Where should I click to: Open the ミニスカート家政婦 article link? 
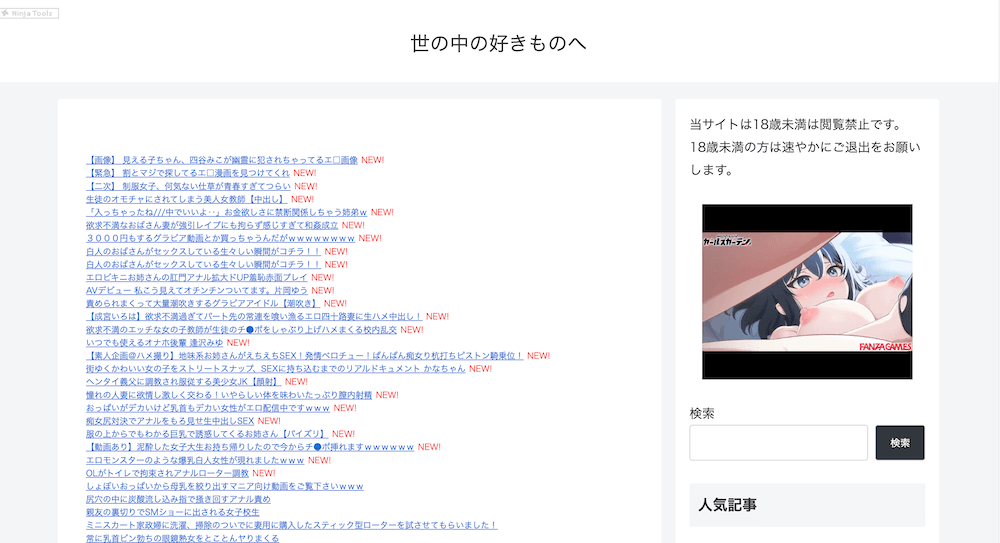pyautogui.click(x=291, y=525)
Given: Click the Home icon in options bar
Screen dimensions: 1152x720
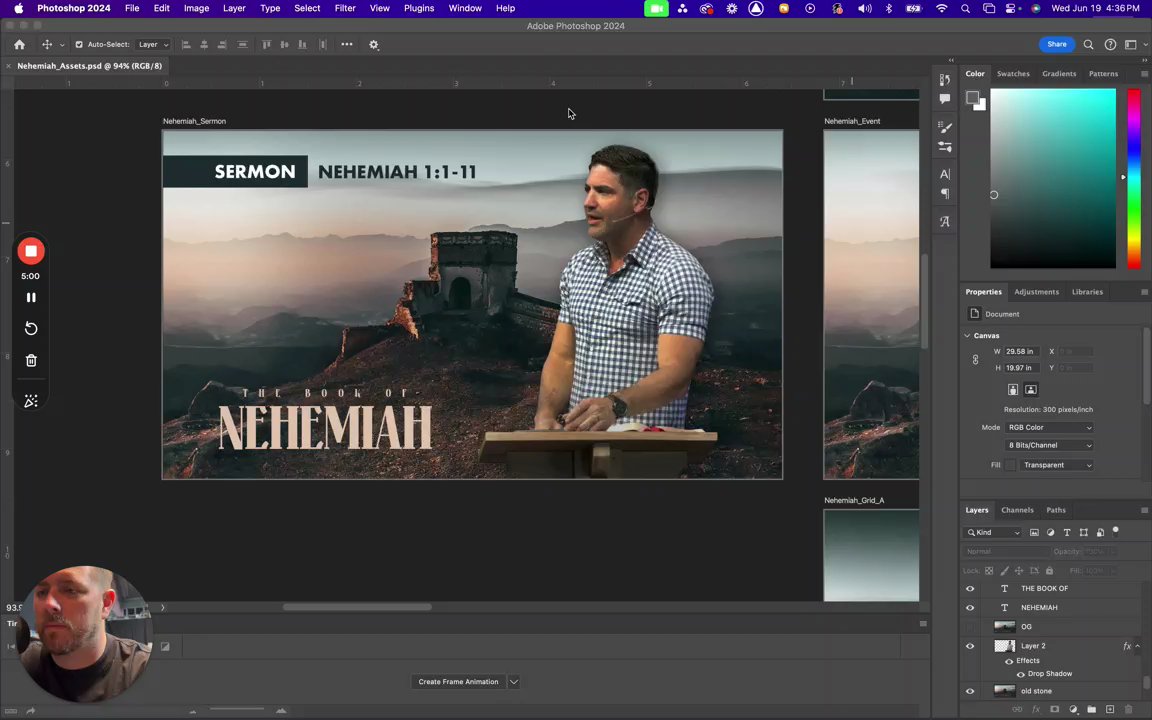Looking at the screenshot, I should pos(19,44).
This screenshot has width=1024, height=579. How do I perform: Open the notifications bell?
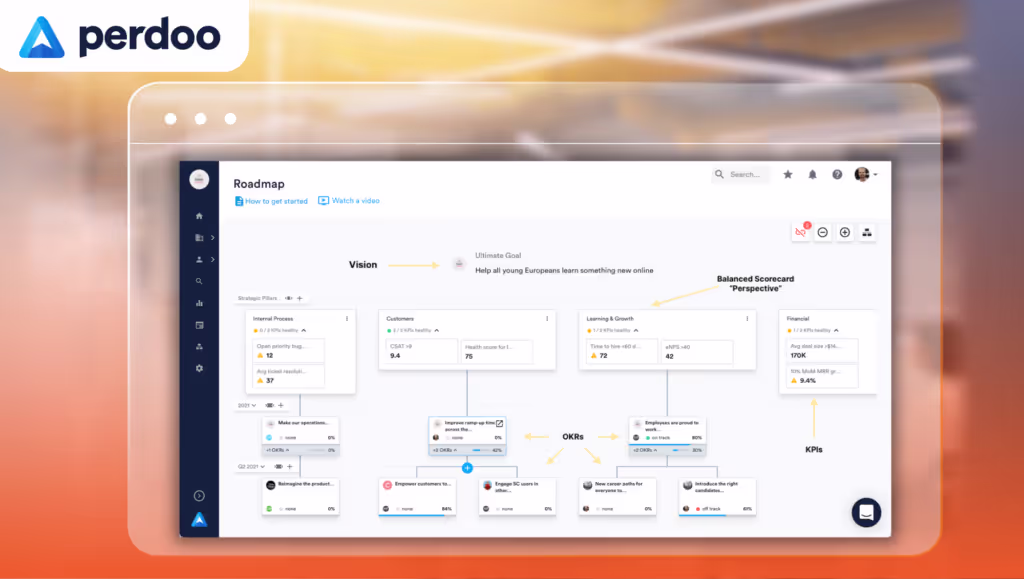pyautogui.click(x=812, y=174)
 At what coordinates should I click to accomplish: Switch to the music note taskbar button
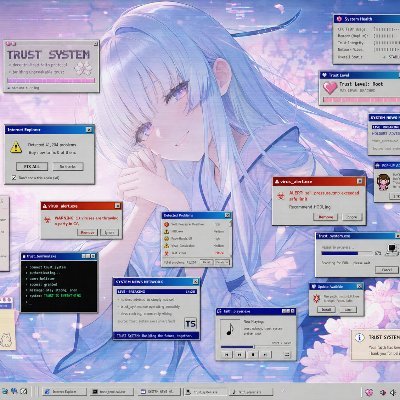coord(252,392)
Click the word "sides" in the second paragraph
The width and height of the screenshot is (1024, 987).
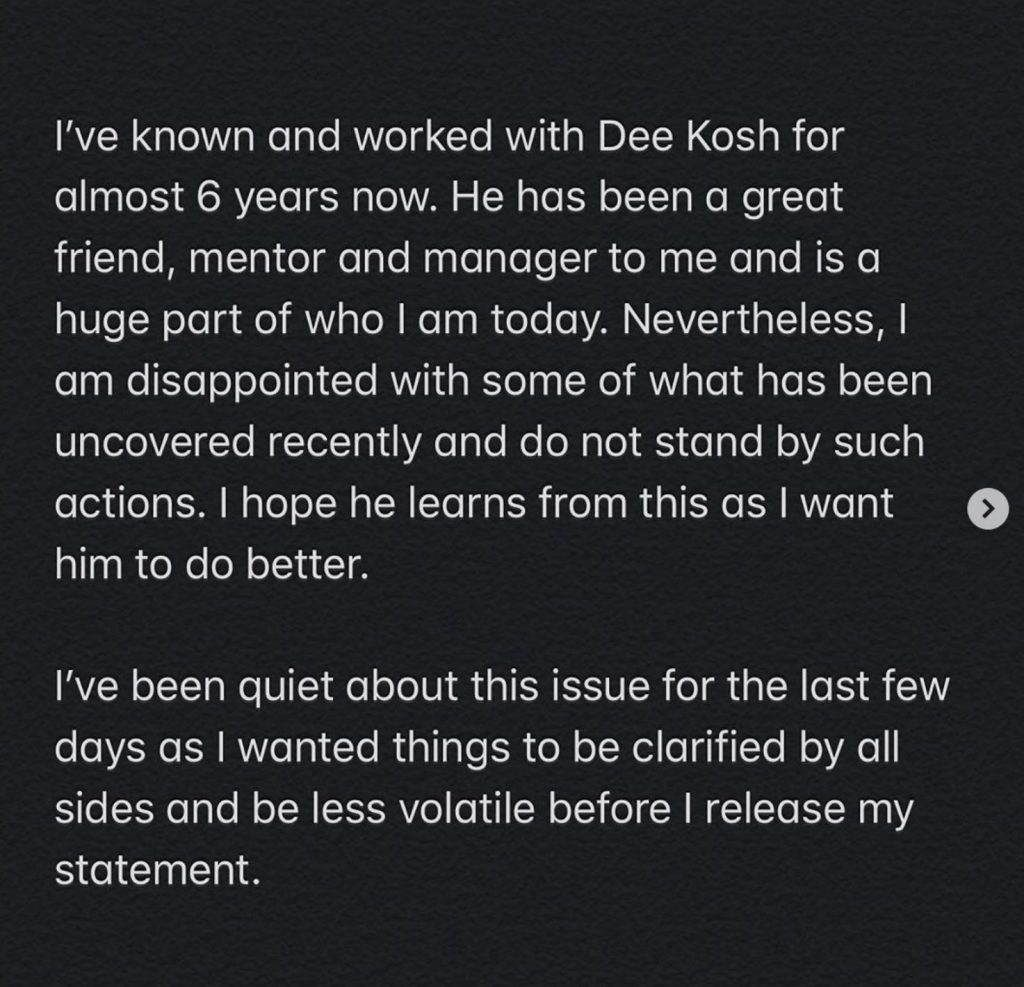click(103, 809)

——

*WORK TO COMPLETE:* Your reply is the full set of entries reproduced exactly, with images omitted.

*RESPONSE BOX:*
Where should I click to: Open the ミニスカート家政婦 article link? 
pyautogui.click(x=291, y=525)
Given: Click the Home icon in options bar
Screen dimensions: 1152x720
Looking at the screenshot, I should pos(19,44).
This screenshot has width=1024, height=579. How do I perform: Open the notifications bell?
pyautogui.click(x=812, y=174)
 At what coordinates should I click to accomplish: Switch to the music note taskbar button
coord(252,392)
Click the word "sides" in the second paragraph
The width and height of the screenshot is (1024, 987).
click(103, 809)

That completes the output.